» What to do
Each entry must appear again exactly as it does in the source.
————————
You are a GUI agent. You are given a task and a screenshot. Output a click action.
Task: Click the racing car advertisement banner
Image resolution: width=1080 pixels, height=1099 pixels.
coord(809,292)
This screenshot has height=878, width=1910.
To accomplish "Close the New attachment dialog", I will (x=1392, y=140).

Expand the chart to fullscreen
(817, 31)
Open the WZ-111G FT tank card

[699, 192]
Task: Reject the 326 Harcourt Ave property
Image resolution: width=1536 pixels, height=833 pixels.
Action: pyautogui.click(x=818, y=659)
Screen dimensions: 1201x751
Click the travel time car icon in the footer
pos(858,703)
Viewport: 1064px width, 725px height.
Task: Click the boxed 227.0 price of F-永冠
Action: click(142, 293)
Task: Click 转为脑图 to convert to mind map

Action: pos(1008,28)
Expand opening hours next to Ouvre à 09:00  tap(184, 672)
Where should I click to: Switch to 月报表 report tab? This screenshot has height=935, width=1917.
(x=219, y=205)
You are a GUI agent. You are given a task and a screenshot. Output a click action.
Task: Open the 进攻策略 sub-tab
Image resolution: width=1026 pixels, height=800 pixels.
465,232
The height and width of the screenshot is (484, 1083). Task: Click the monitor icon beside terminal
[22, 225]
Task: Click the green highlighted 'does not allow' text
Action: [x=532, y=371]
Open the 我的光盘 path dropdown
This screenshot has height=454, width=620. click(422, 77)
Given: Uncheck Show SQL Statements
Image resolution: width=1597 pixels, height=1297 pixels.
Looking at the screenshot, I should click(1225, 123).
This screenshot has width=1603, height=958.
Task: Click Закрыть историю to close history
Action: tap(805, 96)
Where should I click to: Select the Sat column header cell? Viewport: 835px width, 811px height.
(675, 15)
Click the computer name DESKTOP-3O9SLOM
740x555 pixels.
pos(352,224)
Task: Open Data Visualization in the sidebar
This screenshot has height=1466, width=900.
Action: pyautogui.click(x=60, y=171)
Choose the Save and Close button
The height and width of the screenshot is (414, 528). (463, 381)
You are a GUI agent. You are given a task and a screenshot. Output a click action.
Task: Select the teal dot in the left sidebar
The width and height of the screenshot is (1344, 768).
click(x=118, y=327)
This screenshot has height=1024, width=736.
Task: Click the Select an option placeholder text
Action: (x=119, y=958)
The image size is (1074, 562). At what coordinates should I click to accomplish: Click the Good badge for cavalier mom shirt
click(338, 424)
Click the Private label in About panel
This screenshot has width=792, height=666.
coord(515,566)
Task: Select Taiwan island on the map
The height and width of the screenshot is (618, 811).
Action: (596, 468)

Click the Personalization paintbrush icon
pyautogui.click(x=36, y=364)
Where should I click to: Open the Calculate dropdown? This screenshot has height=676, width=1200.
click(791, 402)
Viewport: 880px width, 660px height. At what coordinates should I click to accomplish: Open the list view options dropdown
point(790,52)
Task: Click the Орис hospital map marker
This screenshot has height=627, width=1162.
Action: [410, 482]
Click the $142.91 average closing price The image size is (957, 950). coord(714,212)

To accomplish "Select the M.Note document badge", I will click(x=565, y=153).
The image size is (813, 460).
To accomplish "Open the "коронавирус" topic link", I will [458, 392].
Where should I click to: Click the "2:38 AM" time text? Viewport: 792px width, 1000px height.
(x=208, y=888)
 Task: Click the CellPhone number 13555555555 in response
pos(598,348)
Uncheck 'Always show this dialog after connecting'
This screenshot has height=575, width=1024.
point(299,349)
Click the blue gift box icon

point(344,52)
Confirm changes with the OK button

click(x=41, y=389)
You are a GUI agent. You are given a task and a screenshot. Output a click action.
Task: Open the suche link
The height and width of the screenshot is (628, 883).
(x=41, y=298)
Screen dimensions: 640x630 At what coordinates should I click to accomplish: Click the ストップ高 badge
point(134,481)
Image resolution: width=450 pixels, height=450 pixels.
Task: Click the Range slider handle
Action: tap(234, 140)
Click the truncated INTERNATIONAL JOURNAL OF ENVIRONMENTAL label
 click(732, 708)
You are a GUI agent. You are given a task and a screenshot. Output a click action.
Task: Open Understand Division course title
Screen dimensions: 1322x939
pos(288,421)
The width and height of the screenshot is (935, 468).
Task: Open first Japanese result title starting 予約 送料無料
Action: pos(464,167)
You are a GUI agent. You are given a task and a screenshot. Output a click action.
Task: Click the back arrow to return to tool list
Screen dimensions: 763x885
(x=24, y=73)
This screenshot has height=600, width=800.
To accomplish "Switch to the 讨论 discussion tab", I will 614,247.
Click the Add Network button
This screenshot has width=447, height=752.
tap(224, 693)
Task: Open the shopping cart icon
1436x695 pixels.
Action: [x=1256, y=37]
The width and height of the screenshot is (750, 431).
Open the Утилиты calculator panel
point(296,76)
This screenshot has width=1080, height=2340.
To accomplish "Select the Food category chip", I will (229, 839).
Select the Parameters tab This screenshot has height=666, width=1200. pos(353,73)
————————
» Output
You are a GUI agent. You are given a task and a screenshot. Output a click action.
Task: Click the racing car advertisement banner
Image resolution: width=1080 pixels, height=1099 pixels.
coord(809,292)
This screenshot has height=878, width=1910.
To accomplish "Close the New attachment dialog", I will (x=1392, y=140).

Expand the chart to fullscreen
(817, 31)
Open the WZ-111G FT tank card

[699, 192]
Task: Reject the 326 Harcourt Ave property
Image resolution: width=1536 pixels, height=833 pixels.
Action: pyautogui.click(x=818, y=659)
Screen dimensions: 1201x751
Click the travel time car icon in the footer
pos(858,703)
Viewport: 1064px width, 725px height.
Task: Click the boxed 227.0 price of F-永冠
Action: click(142, 293)
Task: Click 转为脑图 to convert to mind map

Action: pos(1008,28)
Expand opening hours next to Ouvre à 09:00  tap(184, 672)
Where should I click to: Switch to 月报表 report tab? This screenshot has height=935, width=1917.
(x=219, y=205)
You are a GUI agent. You are given a task and a screenshot. Output a click action.
Task: Open the 进攻策略 sub-tab
Image resolution: width=1026 pixels, height=800 pixels.
465,232
The height and width of the screenshot is (484, 1083). Task: Click the monitor icon beside terminal
[22, 225]
Task: Click the green highlighted 'does not allow' text
Action: [x=532, y=371]
Open the 我的光盘 path dropdown
This screenshot has height=454, width=620. click(422, 77)
Given: Uncheck Show SQL Statements
Image resolution: width=1597 pixels, height=1297 pixels.
Looking at the screenshot, I should click(1225, 123).
This screenshot has width=1603, height=958.
Task: Click Закрыть историю to close history
Action: tap(805, 96)
Where should I click to: Select the Sat column header cell? Viewport: 835px width, 811px height.
(675, 15)
Click the computer name DESKTOP-3O9SLOM
740x555 pixels.
pos(352,224)
Task: Open Data Visualization in the sidebar
This screenshot has height=1466, width=900.
Action: pyautogui.click(x=60, y=171)
Choose the Save and Close button
The height and width of the screenshot is (414, 528). (463, 381)
You are a GUI agent. You are given a task and a screenshot. Output a click action.
Task: Select the teal dot in the left sidebar
The width and height of the screenshot is (1344, 768).
click(x=118, y=327)
This screenshot has height=1024, width=736.
Task: Click the Select an option placeholder text
Action: (x=119, y=958)
The image size is (1074, 562). At what coordinates should I click to accomplish: Click the Good badge for cavalier mom shirt
click(338, 424)
Click the Private label in About panel
This screenshot has width=792, height=666.
coord(515,566)
Task: Select Taiwan island on the map
The height and width of the screenshot is (618, 811).
Action: (596, 468)

Click the Personalization paintbrush icon
pyautogui.click(x=36, y=364)
Where should I click to: Open the Calculate dropdown? This screenshot has height=676, width=1200.
click(791, 402)
Viewport: 880px width, 660px height. At what coordinates should I click to accomplish: Open the list view options dropdown
point(790,52)
Task: Click the Орис hospital map marker
This screenshot has height=627, width=1162.
Action: [410, 482]
Click the $142.91 average closing price The image size is (957, 950). coord(714,212)

To accomplish "Select the M.Note document badge", I will click(x=565, y=153).
The image size is (813, 460).
To accomplish "Open the "коронавирус" topic link", I will [458, 392].
Where should I click to: Click the "2:38 AM" time text? Viewport: 792px width, 1000px height.
(x=208, y=888)
 Task: Click the CellPhone number 13555555555 in response
pos(598,348)
Uncheck 'Always show this dialog after connecting'
This screenshot has height=575, width=1024.
point(299,349)
Click the blue gift box icon

point(344,52)
Confirm changes with the OK button

click(x=41, y=389)
You are a GUI agent. You are given a task and a screenshot. Output a click action.
Task: Open the suche link
The height and width of the screenshot is (628, 883).
(x=41, y=298)
Screen dimensions: 640x630 At what coordinates should I click to accomplish: Click the ストップ高 badge
point(134,481)
Image resolution: width=450 pixels, height=450 pixels.
Task: Click the Range slider handle
Action: tap(234, 140)
Click the truncated INTERNATIONAL JOURNAL OF ENVIRONMENTAL label
 click(732, 708)
You are a GUI agent. You are given a task and a screenshot. Output a click action.
Task: Open Understand Division course title
Screen dimensions: 1322x939
pos(288,421)
The width and height of the screenshot is (935, 468).
Task: Open first Japanese result title starting 予約 送料無料
Action: pos(464,167)
You are a GUI agent. You are given a task and a screenshot. Output a click action.
Task: Click the back arrow to return to tool list
Screen dimensions: 763x885
(x=24, y=73)
This screenshot has height=600, width=800.
To accomplish "Switch to the 讨论 discussion tab", I will 614,247.
Click the Add Network button
This screenshot has width=447, height=752.
tap(224, 693)
Task: Open the shopping cart icon
1436x695 pixels.
Action: [x=1256, y=37]
The width and height of the screenshot is (750, 431).
Open the Утилиты calculator panel
point(296,76)
This screenshot has width=1080, height=2340.
To accomplish "Select the Food category chip", I will (229, 839).
Select the Parameters tab This screenshot has height=666, width=1200. pos(353,73)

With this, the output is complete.